◆ Given request
Recast the text of all the entries below as a JSON list of strings, one string per line, skipping blank lines and leaving out the pictures.

§ §

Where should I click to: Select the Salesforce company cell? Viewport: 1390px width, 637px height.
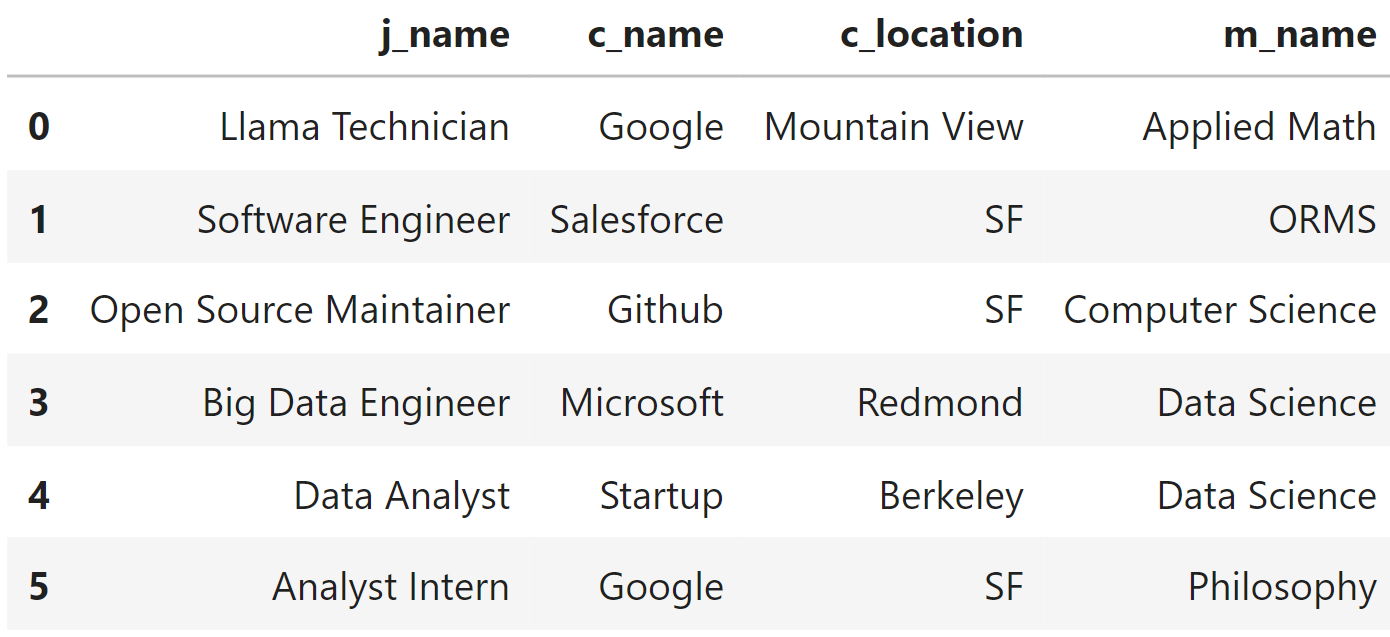636,219
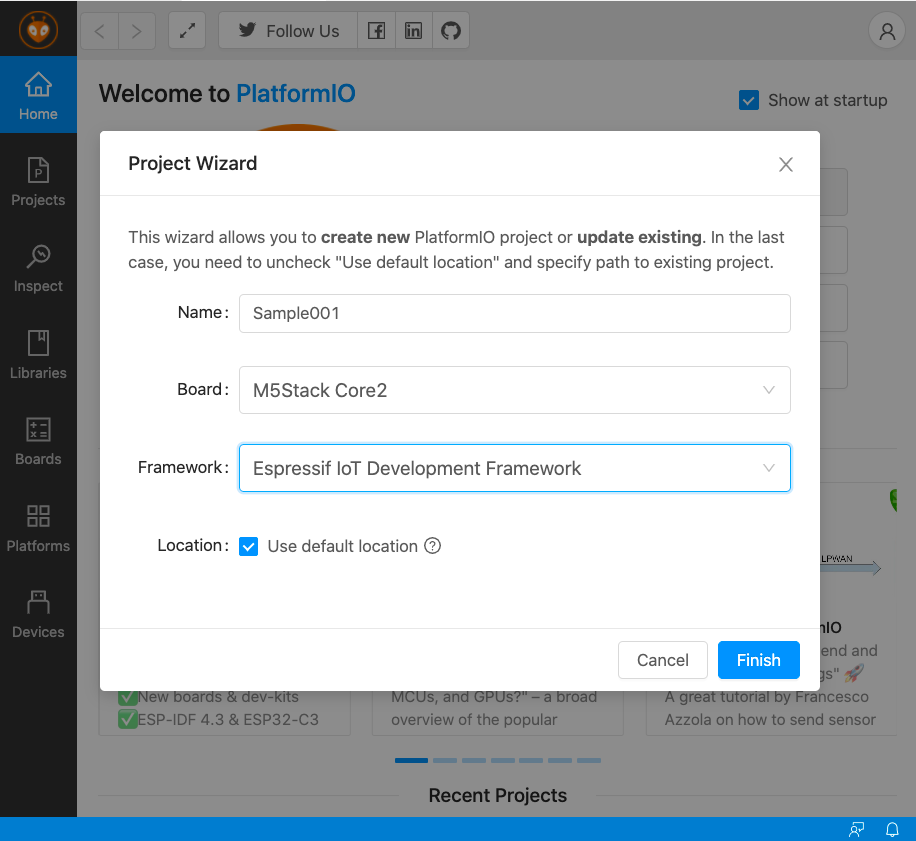Image resolution: width=916 pixels, height=841 pixels.
Task: Select the Inspect sidebar icon
Action: click(38, 269)
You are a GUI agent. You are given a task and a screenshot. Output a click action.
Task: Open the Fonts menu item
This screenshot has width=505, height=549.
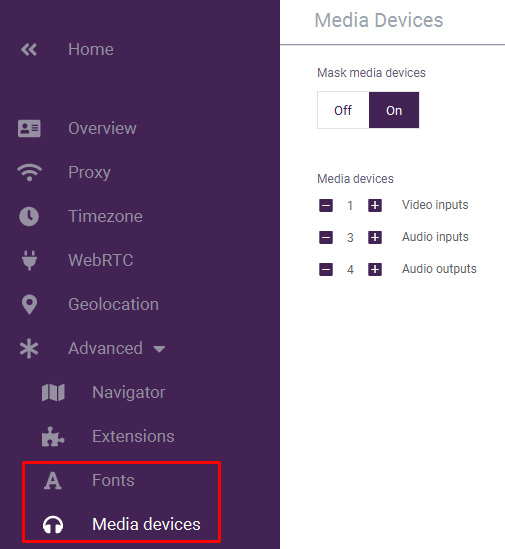tap(113, 480)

§ §

◆ Task result
[
  "Where should I click to: Select the Salesforce company cell? Viewport: 1390px width, 637px height.",
  "636,219",
  "Image resolution: width=916 pixels, height=841 pixels.",
  "Task: Select the Inspect sidebar icon",
  "Action: click(38, 269)",
  "You are a GUI agent. You are given a task and a screenshot. Output a click action.",
  "Task: Open the Fonts menu item",
  "This screenshot has width=505, height=549.",
  "tap(113, 480)"
]